A Roof Over Our Heads

David Sucher asks, How are you personally dealing with the housing bubble?

In fits and starts.

Over the past three years we have planned an addition to our home, then stopped when the construction prices were higher than building a new house; decided to build a new house, and put our house on the market, then took it off when the buyers were offering less than we were willing to accept; engaged an architect to plan an addition to our house, revised the plans again and again as the builders’ rough estimates kept exceeding our budget; and then decided simply to sell our house and buy another existing home. This time we got a buyer, at the same price we were asking last year, so I guess we were over-priced for last year’s market — though you wouldn’t think so from looking at the comparable listings.

There was one thing which kept pointing us back to purchasing another house: the cost of construction. Downstate New York has high construction costs. Labor and materials are both high. The labor because of the location, and the materials because of supply constraints and demand elsewhere as a result of the hurricanes last year and the continuing war in Iraq. And concrete delivery has risen in price because of the cost of diesel fuel.

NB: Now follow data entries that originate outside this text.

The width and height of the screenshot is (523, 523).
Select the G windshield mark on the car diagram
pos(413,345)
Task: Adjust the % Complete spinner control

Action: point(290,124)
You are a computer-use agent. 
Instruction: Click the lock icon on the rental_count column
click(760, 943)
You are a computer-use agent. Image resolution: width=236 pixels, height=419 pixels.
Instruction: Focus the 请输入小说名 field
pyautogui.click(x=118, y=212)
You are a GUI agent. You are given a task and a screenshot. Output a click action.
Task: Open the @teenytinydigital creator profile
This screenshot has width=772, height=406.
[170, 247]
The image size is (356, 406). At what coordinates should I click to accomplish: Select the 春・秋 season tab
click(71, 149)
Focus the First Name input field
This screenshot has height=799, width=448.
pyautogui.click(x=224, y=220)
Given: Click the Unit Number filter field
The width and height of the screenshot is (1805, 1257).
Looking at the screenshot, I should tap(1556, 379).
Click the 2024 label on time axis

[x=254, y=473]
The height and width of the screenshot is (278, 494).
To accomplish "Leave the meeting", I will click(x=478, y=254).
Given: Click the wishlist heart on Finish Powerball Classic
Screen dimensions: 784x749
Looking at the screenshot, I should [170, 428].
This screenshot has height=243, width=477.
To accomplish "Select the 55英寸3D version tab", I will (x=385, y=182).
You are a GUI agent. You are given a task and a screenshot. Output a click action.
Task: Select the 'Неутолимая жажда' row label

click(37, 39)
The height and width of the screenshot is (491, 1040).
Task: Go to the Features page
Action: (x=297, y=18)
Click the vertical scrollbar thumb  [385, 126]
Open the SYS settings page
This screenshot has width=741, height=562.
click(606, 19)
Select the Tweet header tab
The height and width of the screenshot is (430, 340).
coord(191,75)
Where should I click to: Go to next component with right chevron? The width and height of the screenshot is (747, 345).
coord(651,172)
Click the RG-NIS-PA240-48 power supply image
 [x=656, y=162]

What made me worry about buying another property is this bubble: I do not think the rate of increase is sustainable. If we were in this for the profit, then maybe renting for a time would be fine. But we’re not in it for the investment: this will be our home. And we expect it to be for some time to come. So while the prices are ridiculous, the mortgage we’ll be carrying will be not unlike our current obligations. If the balloon were to deflate, our home’s value would depreciate as well, so all-in-all, things are even.

You know what the kicker is? Broadband isn’t available there either.

On Google Talk

Yesterday, like the rest of the Known Universe, I installed Google Talk. I already have a Google Mail account, and, being a fan of Jabber, wanted to see how well they’ve done with the implementation.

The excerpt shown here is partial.